→ **Passage**:
--- start ---
Home / Auto News / News article: Tips For Buying a High Mileage Used Car - AutoGuide.com News
 |  Jun 04 2012, 11:29 AM

Buying a used car is a lot more complicated than buying a new one. You can quickly judge a car’s life by looking at its odometer, however, there are numerous other things to look out for when buying a second hand vehicle; especially one with high mileage.

While most issues can be identified by a trusty mechanic for a pre-purchase inspection, they can take time and unless your mechanic is a friend, they’ll charge for the service too. Here are a few things you can do yourself to identify some big problems.

HOW DO YOU KNOW THE CAR’S REAL MILEAGE?

One of the biggest worries about a high-mileage vehicle is the odometer rollback. This is where the seller rolls back the odometer of the car indicating a lower mileage than the car really has. This is especially worrisome for cars that already have high-mileage because the vehicle in question could potentially have an incredibly high number of miles on it.

Some argue that digital odometers have helped reduce the risk of odometer rollback, but that’s not necessarily true.

“It still does happen but it is risky because Carfax and CarProof all record mileage now,” Said Lou Trottier, Technician and Owner of All About Imports. “The paper trail wins in this case because it keeps people honest by fear of getting caught.”
--- end ---
→ **Given data**:
--- start ---
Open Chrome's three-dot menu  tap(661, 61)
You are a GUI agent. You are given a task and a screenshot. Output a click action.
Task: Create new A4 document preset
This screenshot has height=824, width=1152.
--- end ---
→ **To-do list**:
a – In the used-car buying article, why does Lou Trottier say rolling back an odometer is risky for a seller? Answer in one to three sentences.
b – Write the next part of the used-car buying article, starting right after the quote from Lou Trottier.
The material has nothing to do with the article on buying a high-mileage used car.

→ **Responses in order**:
a – Carfax and CarProof now record mileage, so there's a paper trail. That record keeps people honest because they fear getting caught.

b –
According to Trottier, the biggest asset when buying a high mileage vehicle is getting the right papers. Asking for a Carfax or service booklet and looking at the mileage of the vehicle during its maintenance intervals can be a great help.

SEE ALSO: Used Car Reviews

“If a used car has all the service history and owner history, that’s a huge bonus,” said Trottier. If you have these, it should help put you at ease. Service history can help identify if oil change intervals were performed on time, and what type of oil was used. A properly cared for car should last longer than one which has a spotty service history, so make sure to look for gaps of time or mileage when servicing, or when oil changes were performed.

RUST, AND WHAT’S HIDING IT

Another important aspect of buying a used car is rust. Although rust is a scary and potentially dangerous problem, it’s one of the easier things to notice when looking at a used car.

“If a car has original paint then rust will obviously be showing through either bubbling just under the surface or complete perforation,” said Trottier. He explained that it’s more important to look for original paint, and while some sellers try to hide rust, a bad job can really stand out. Generally hasty paint jobs will show up a different shade, and should be easily noticeable.  Another tip-off is if the outside of an old car looks like it just rolled off the lot. As they say, if it looks too good to be true, it is.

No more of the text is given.